Adam et Ève. Mosaïque de la création. Basilique de Saint-Louis, MO (photo : courtoisie de Jeff Geerling)

L’amour, fondé en Dieu, une espérance pour toujours

Julienne Côté Julienne Côté | 27e dimanche du temps Ordinaire (B) – 7 octobre 2018

Mariage et divorce : Marc 10, 2-16
Les lectures : Genèse 2, 18-24 ; Psaume 127 (128) ; Hébreux 2, 9-11
Les citations bibliques sont tirées de la Traduction liturgique officielle.

Dès le commencement, l’union de la femme et de l’homme, créés par Dieu, se construit dans l’harmonie et la communion, la fidélité et la confiance pour être un seul corps dans le Christ.

À quelques reprises, l'évangéliste Marc présente les Pharisiens questionnant Jésus à propos de différents sujets, comme les repas pris avec les pécheurs et les publicains, le jeûne non observé par les disciples de Jésus, l'observance du sabbat (2,16-24; 7,1-5; 9,11; 10,2; 12,13-17), la répudiation de la femme comme le rapporte l'évangile de ce dimanche. Alors que les Sadducéens se considèrent comme les défenseurs du sacerdoce légitime et qu'ils préconisent une politique de compromis avec les autorités politiques en place, les Pharisiens éprouvent de la méfiance à l'égard du politique et croient obtenir le salut par leur piété. Ils poursuivent une étude approfondie de la Loi. Ces hommes pieux sentent qu'il leur incombe de diffuser les enseignements religieux au peuple, de mettre la parole de Dieu à la portée de tous, notamment à la synagogue où ils animent la prière. C'est dire qu'ils jouissent d'un prestige, d'une influence importante dans leur milieu.

Une mise à l’épreuve de Jésus

Est-il permis à un mari de renvoyer sa femme?

Au sujet de la répudiation de l'épouse, il y avait, dans les écoles de scribes, deux courants qui s'opposaient : l'un libéral relié à Hillel, l'autre rigoriste à Shammai. Les partisans de Hillel admettaient largement la répudiation pour une variété de motifs : stérilité, inaptitude aux tâches domestiques, en somme, tout ce qui déplaît au mari; ceux de Shammai étaient plus stricts dans leurs interprétations et n'acceptaient que les cas d'inconduite et d'adultère, protégeant davantage la femme contre l'arbitraire du mari (selon J. Dupont). Dans Malachie, il est noté que Dieu hait la répudiation de la femme, car cela équivaut à briser l'Alliance de Dieu avec son peuple (2,13-16; voir aussi Osée 1-3). Un cas relaté dans le Nouveau Testament est celui d'Hérode Antipas qui répudie sa femme pour épouser Hérodiade, la femme de son frère Philippe (Marc 6,17-20).

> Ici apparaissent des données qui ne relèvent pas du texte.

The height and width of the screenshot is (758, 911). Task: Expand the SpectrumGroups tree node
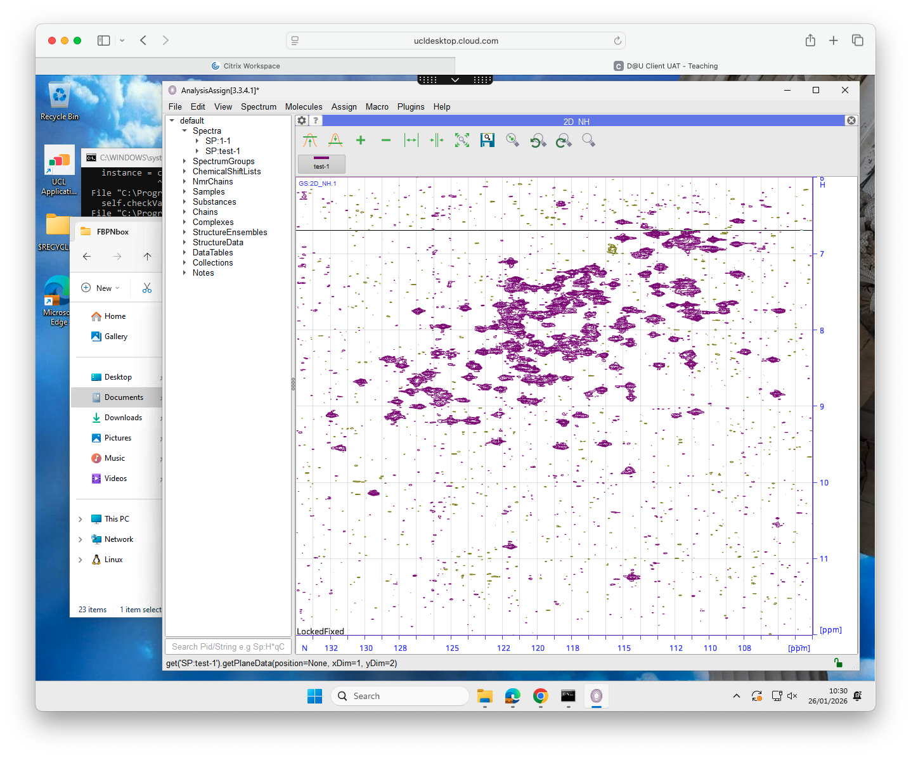click(184, 162)
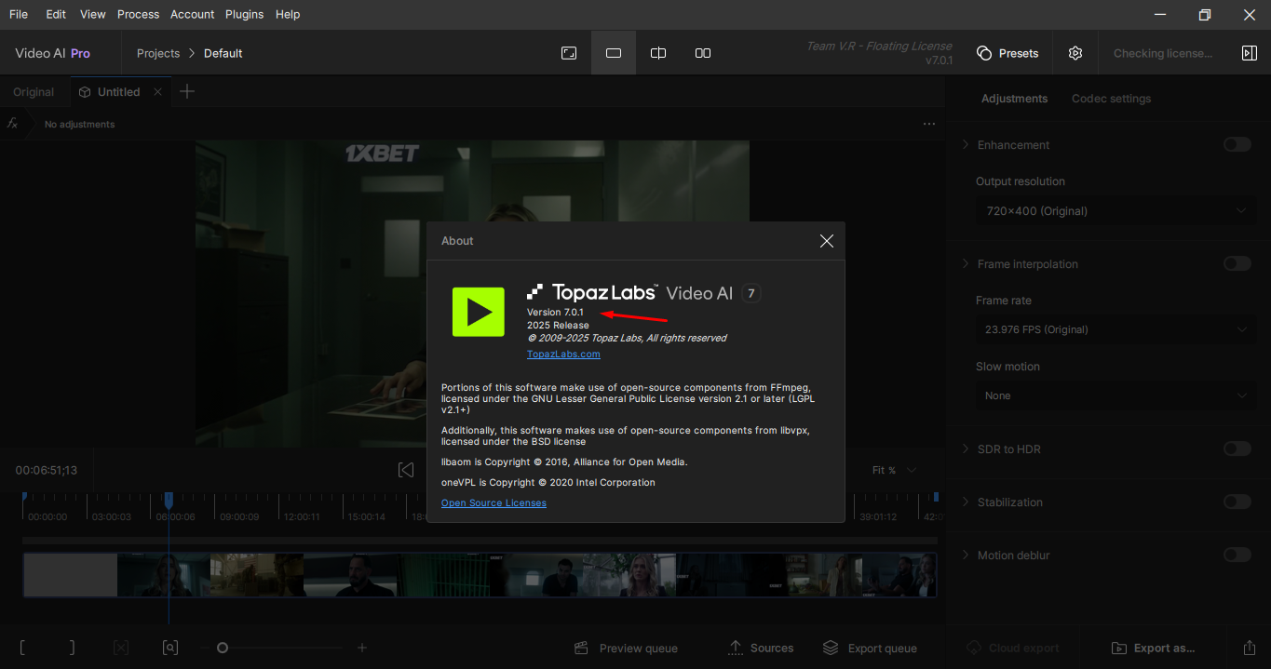
Task: Click the set in-point bracket icon
Action: 22,648
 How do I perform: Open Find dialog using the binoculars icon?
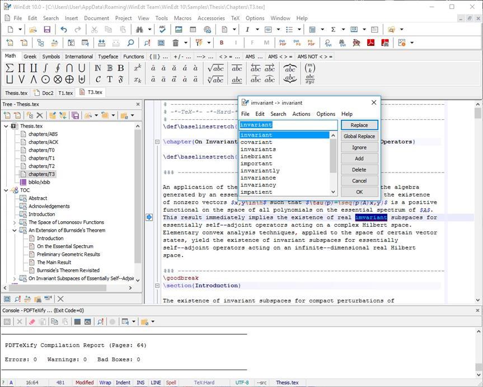click(x=138, y=29)
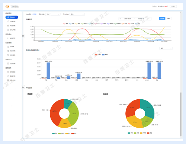Click the logout button in the top right
186x144 pixels.
tap(173, 6)
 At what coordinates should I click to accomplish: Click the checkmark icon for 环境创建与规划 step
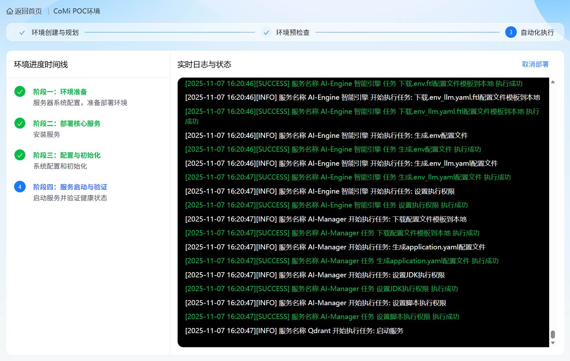click(x=22, y=33)
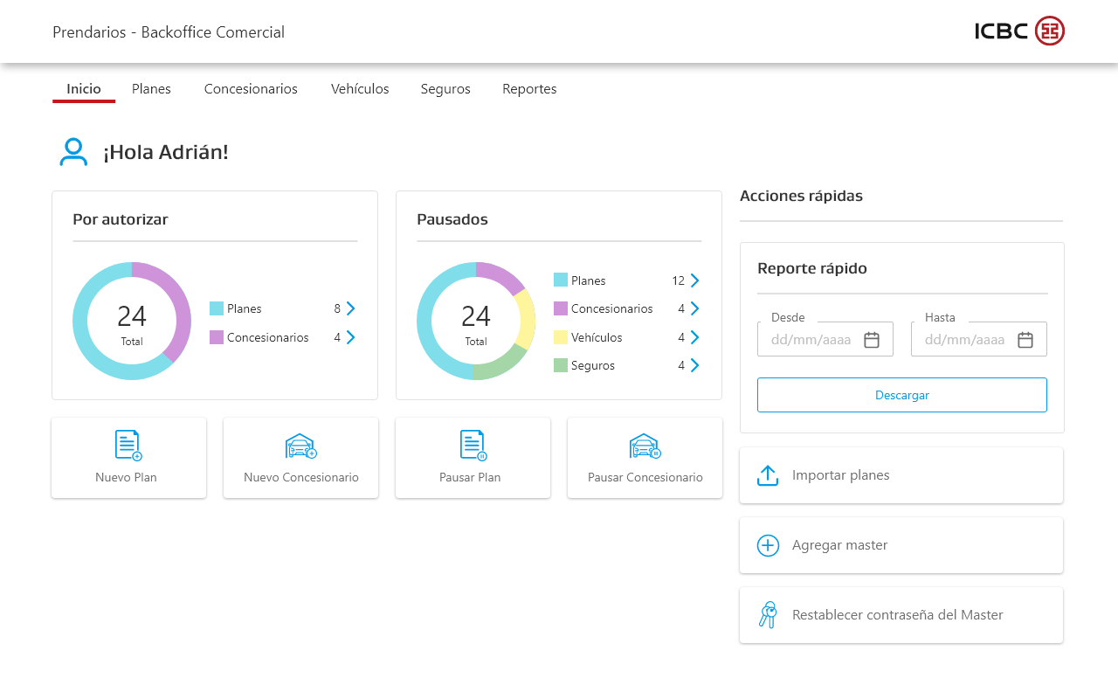Open the Reportes tab
Viewport: 1118px width, 699px height.
[529, 89]
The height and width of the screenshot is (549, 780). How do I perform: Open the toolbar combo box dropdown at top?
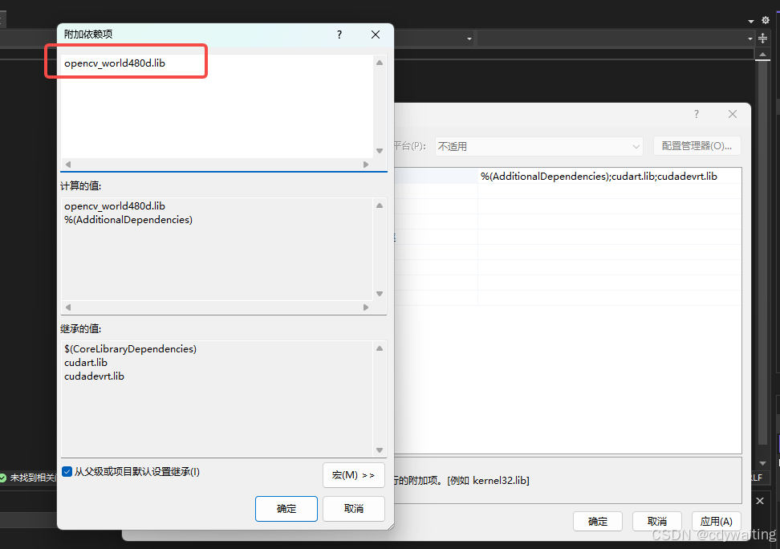(x=468, y=38)
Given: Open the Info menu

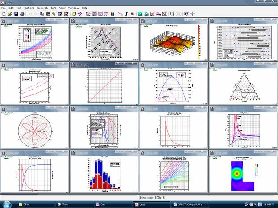Looking at the screenshot, I should [54, 8].
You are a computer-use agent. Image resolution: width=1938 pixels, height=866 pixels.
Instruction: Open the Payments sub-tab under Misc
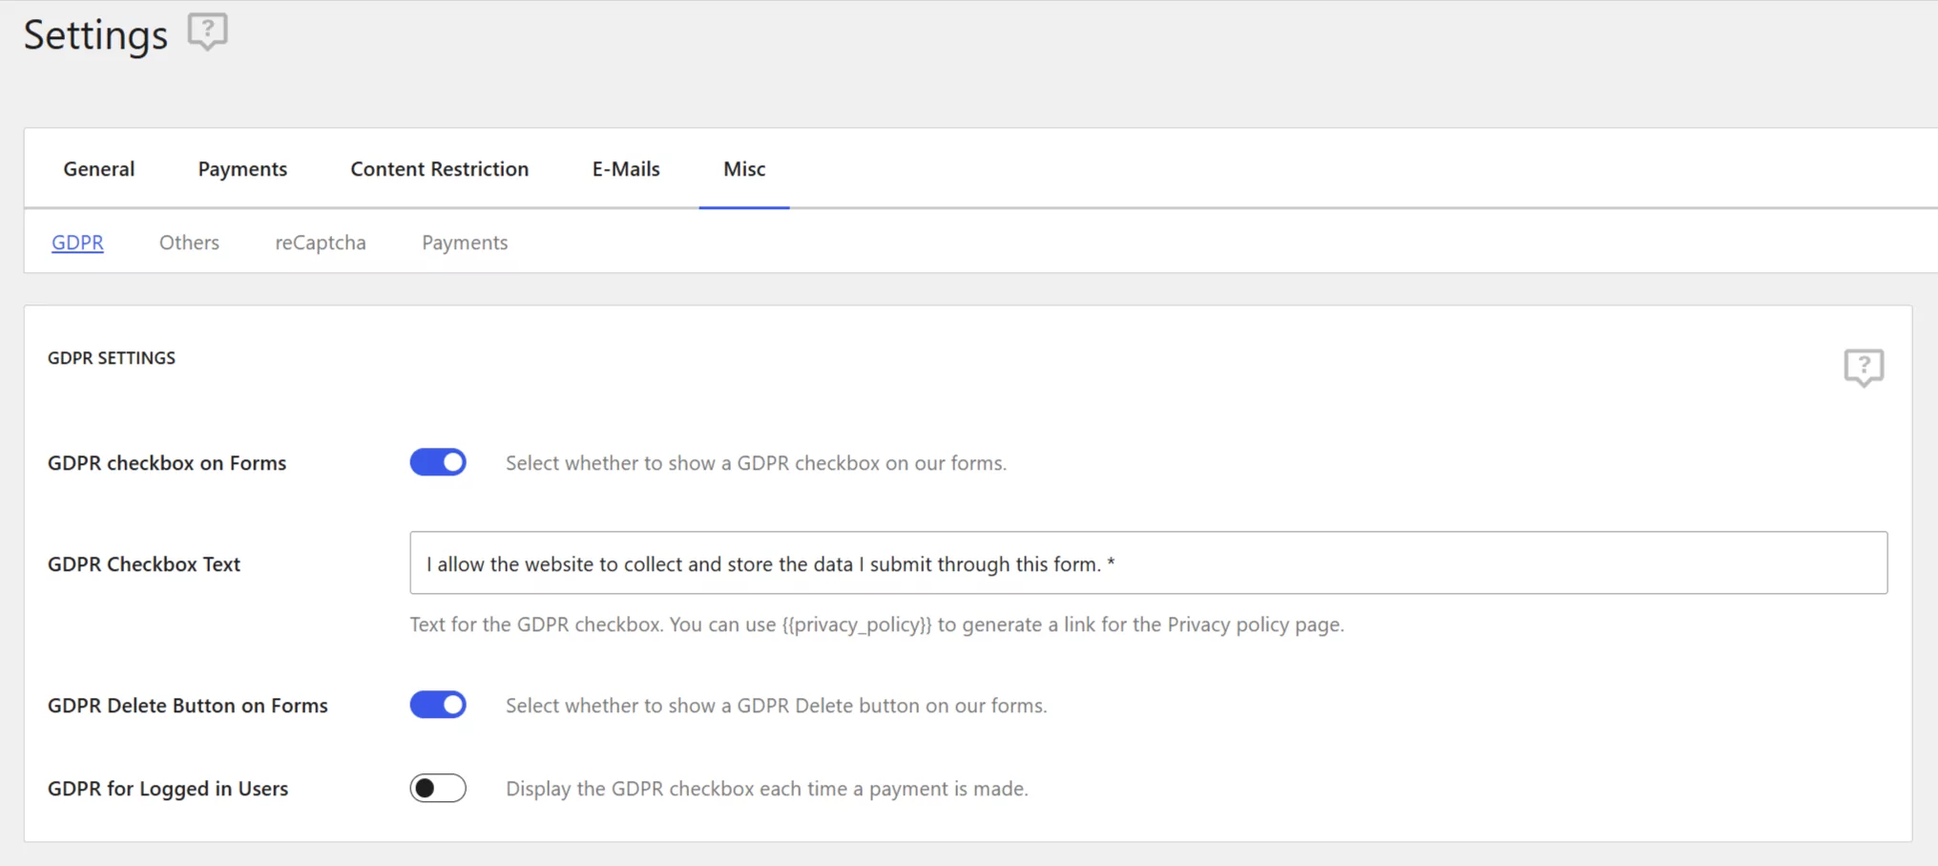coord(465,243)
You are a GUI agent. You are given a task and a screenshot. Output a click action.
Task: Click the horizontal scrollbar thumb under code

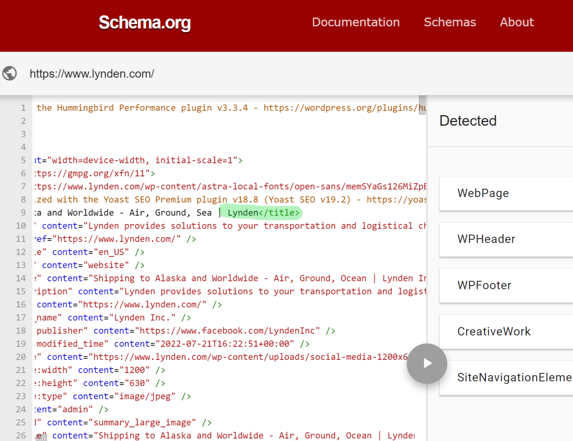click(x=42, y=438)
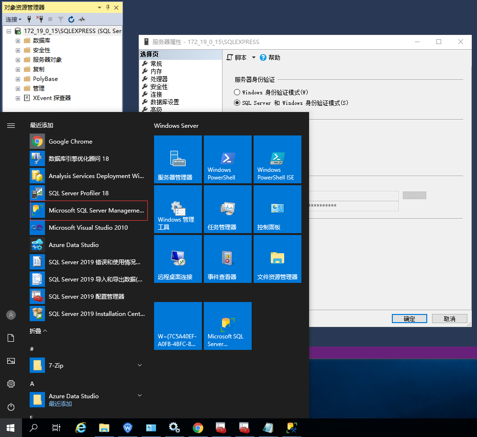Expand the 数据库 folder node
Screen dimensions: 477x437
point(18,41)
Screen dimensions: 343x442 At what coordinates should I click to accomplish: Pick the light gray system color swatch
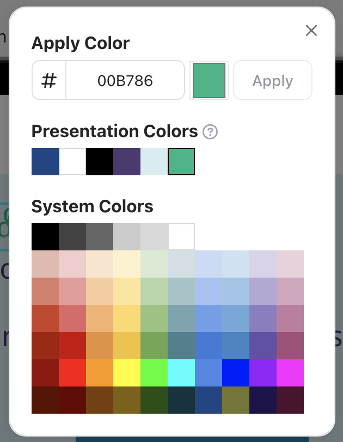pyautogui.click(x=127, y=237)
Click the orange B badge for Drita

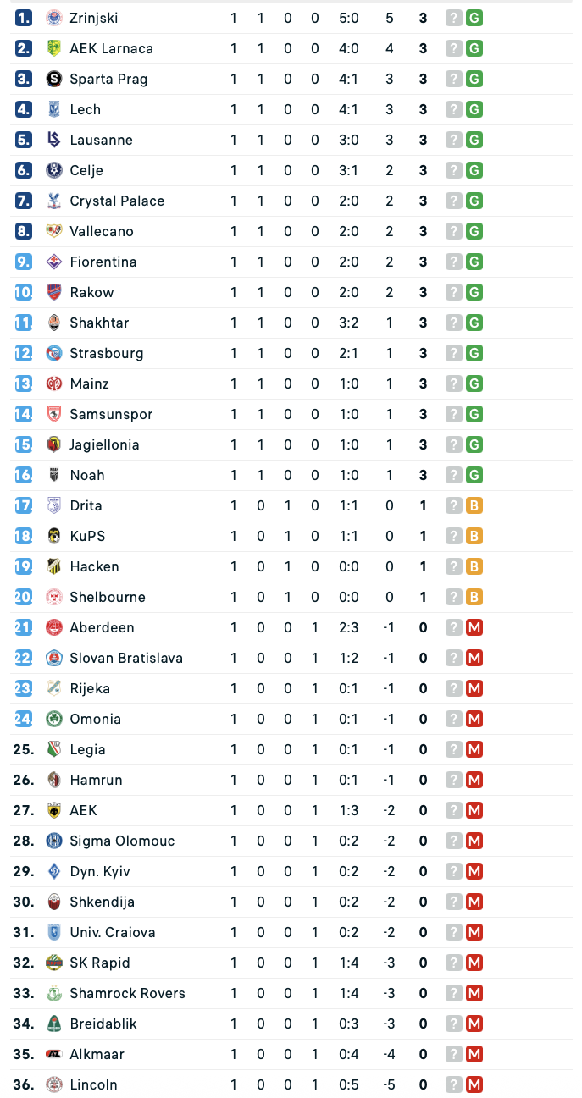(474, 505)
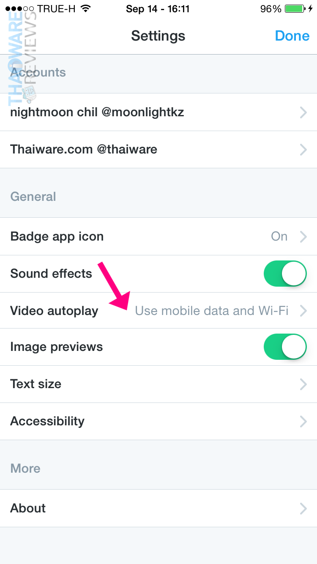
Task: Disable the Image previews switch
Action: coord(285,347)
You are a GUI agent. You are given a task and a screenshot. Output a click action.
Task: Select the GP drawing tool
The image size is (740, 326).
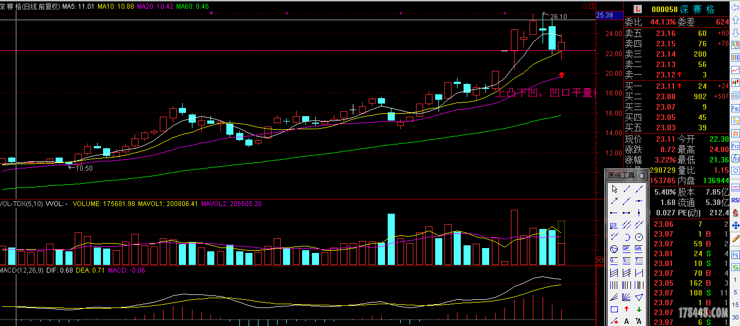click(x=627, y=249)
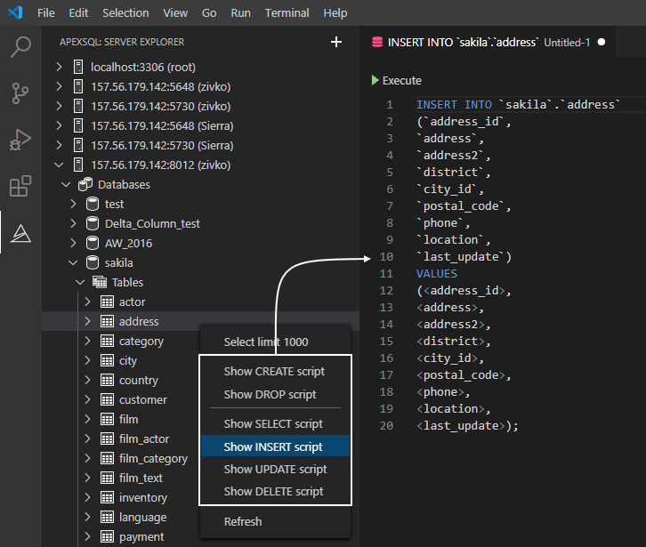Open the Search view in activity bar
The height and width of the screenshot is (547, 646).
(x=20, y=47)
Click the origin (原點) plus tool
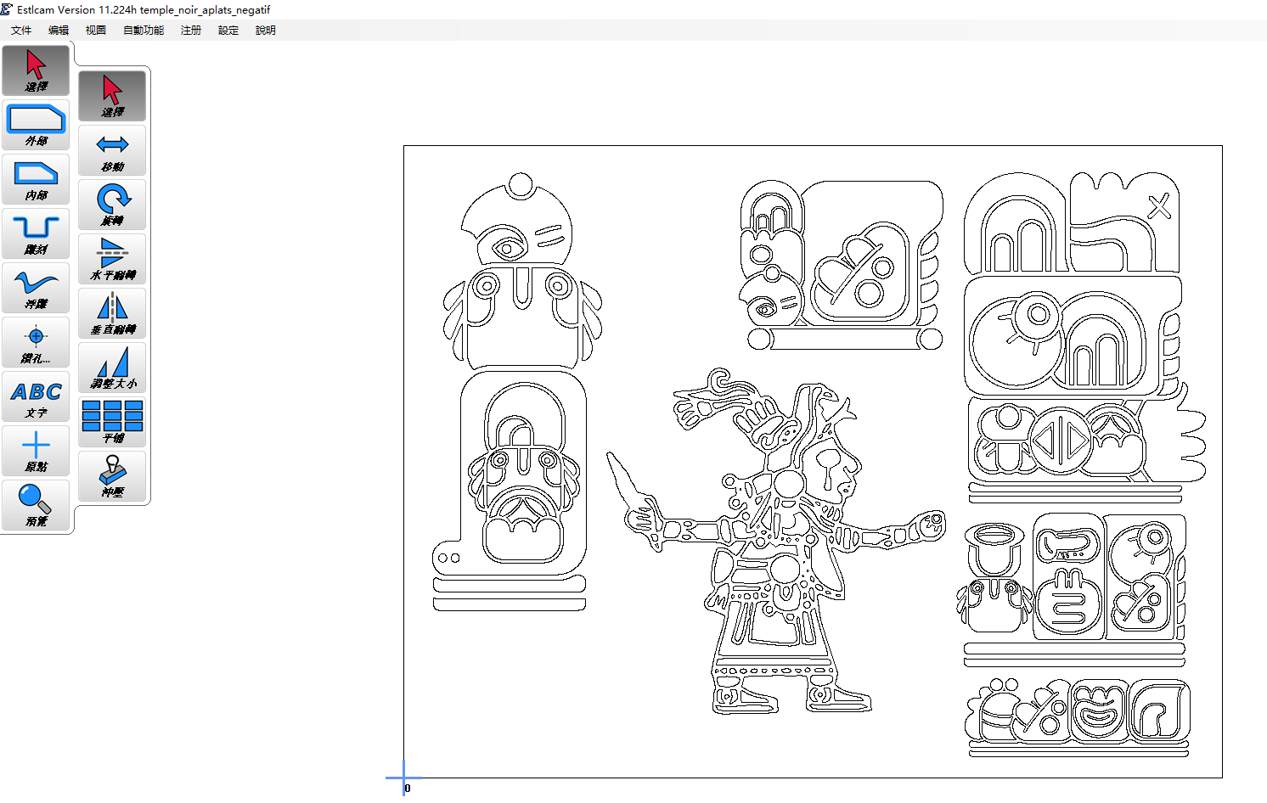Viewport: 1267px width, 803px height. (36, 451)
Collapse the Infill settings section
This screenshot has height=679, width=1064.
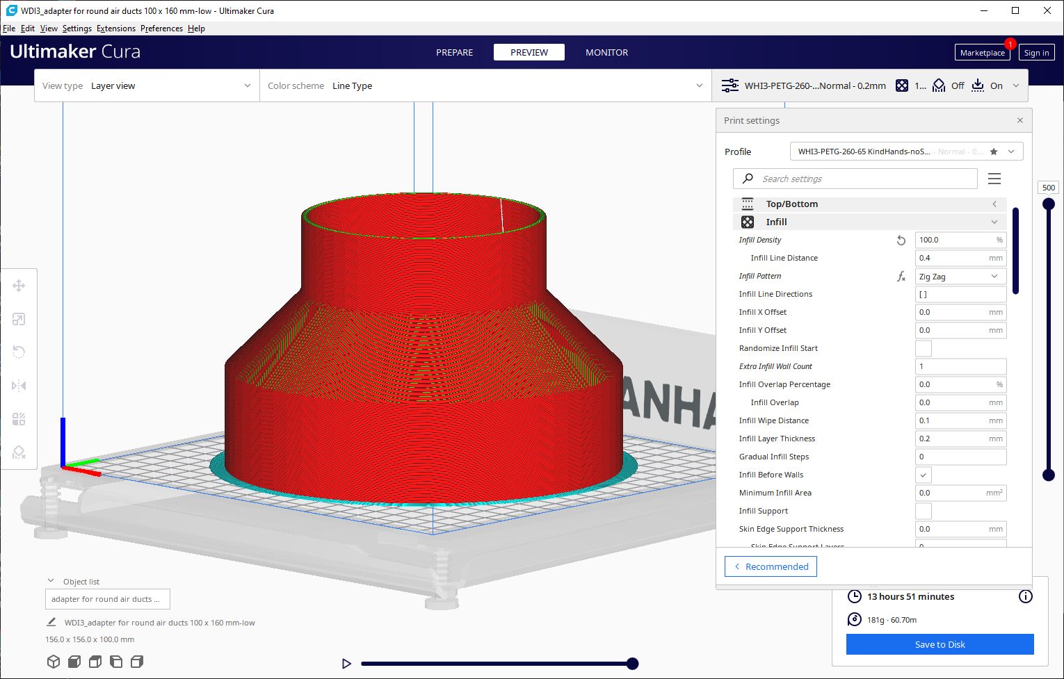pyautogui.click(x=994, y=222)
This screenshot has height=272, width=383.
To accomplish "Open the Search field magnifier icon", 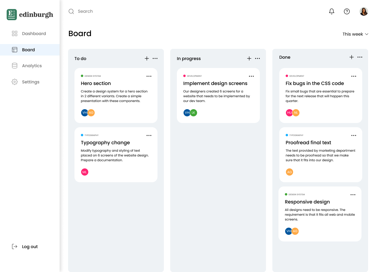I will point(71,11).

Dans le récit évangélique de ce dimanche, les Pharisiens, avec une intention quelque peu malveillante, mettent Jésus à l'épreuve. Ils soupçonnent que Jésus refuse la répudiation et ils souhaitent qu'il prenne position sur la légitimité et les conditions exactes de la répudiation, en somme sur ce qui est permis ou défendu. À l'époque, on ne contestait pas la possibilité de répudiation, mais le débat portait sur les raisons.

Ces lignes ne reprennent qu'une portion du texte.